(Material for this task Opens)

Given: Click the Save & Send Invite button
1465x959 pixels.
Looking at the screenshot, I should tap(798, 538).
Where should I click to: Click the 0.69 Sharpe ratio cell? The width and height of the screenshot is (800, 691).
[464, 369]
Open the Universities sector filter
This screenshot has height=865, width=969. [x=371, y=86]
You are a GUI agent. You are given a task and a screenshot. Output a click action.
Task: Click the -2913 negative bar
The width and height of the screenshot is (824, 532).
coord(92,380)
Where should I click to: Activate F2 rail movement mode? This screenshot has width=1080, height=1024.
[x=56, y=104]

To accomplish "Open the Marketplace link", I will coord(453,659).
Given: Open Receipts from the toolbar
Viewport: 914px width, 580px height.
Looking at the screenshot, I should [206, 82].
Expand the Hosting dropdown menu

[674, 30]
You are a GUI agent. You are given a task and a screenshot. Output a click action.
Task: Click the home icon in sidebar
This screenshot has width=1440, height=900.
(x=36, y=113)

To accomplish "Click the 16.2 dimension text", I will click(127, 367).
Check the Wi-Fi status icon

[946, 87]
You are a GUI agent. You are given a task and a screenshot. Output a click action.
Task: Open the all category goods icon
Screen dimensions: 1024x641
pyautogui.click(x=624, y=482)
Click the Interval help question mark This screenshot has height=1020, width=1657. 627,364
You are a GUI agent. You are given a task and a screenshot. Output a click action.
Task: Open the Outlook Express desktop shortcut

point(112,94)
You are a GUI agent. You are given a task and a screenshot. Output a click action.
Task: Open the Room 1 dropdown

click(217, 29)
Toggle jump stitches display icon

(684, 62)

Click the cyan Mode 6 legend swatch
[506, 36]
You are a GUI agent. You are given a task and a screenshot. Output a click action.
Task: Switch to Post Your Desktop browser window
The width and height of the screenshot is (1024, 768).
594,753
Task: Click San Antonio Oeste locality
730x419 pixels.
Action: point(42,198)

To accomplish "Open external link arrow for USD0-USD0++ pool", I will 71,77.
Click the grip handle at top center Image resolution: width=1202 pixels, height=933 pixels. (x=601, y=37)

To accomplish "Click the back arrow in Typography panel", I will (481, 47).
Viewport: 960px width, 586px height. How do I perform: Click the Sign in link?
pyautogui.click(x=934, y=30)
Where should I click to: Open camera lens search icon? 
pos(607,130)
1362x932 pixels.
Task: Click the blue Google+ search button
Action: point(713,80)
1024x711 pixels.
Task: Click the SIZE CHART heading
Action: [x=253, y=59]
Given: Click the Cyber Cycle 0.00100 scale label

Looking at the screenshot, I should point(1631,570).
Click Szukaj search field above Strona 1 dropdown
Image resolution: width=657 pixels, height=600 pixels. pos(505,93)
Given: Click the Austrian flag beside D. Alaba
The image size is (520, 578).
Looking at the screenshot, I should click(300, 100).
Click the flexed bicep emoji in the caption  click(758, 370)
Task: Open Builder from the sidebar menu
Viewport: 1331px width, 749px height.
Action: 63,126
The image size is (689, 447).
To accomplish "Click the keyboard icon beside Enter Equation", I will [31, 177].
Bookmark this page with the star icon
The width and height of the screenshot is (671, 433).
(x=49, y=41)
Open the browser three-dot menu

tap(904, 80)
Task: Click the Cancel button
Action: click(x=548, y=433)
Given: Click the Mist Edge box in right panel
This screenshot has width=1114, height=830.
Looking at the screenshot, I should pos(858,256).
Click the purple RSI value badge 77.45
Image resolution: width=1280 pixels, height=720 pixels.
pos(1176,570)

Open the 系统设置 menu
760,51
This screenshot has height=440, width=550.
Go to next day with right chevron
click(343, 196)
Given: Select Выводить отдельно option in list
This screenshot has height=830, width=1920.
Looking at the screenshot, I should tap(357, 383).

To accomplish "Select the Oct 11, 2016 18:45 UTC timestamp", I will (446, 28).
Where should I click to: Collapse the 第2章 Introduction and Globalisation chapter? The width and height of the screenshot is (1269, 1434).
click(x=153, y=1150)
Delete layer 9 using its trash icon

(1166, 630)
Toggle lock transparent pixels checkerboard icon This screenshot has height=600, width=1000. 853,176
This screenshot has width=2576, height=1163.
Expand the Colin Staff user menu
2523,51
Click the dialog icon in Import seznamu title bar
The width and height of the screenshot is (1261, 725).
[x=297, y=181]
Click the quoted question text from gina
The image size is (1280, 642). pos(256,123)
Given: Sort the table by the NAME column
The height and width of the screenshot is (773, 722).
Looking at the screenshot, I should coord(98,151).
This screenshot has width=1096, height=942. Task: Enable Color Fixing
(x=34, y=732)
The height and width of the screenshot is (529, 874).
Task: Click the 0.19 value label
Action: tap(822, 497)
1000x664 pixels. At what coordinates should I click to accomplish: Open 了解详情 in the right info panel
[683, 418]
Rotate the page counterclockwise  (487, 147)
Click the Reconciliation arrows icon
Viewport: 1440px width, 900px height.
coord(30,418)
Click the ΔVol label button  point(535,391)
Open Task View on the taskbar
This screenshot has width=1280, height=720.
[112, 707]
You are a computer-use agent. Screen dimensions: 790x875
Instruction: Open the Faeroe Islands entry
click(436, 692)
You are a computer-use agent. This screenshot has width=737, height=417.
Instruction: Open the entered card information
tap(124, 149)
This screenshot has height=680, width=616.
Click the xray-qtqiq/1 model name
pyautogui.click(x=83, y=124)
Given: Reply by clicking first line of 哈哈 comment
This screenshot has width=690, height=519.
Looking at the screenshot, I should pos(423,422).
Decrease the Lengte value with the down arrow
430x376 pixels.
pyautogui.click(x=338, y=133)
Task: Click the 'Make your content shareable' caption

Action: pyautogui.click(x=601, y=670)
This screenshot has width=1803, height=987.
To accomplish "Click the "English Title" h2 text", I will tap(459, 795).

(Material for this task Closes)

The answer must be all the lines above that hold the word "sidebar".

--- Task output ---
Task: Click the home icon in sidebar
Task: Open Builder from the sidebar menu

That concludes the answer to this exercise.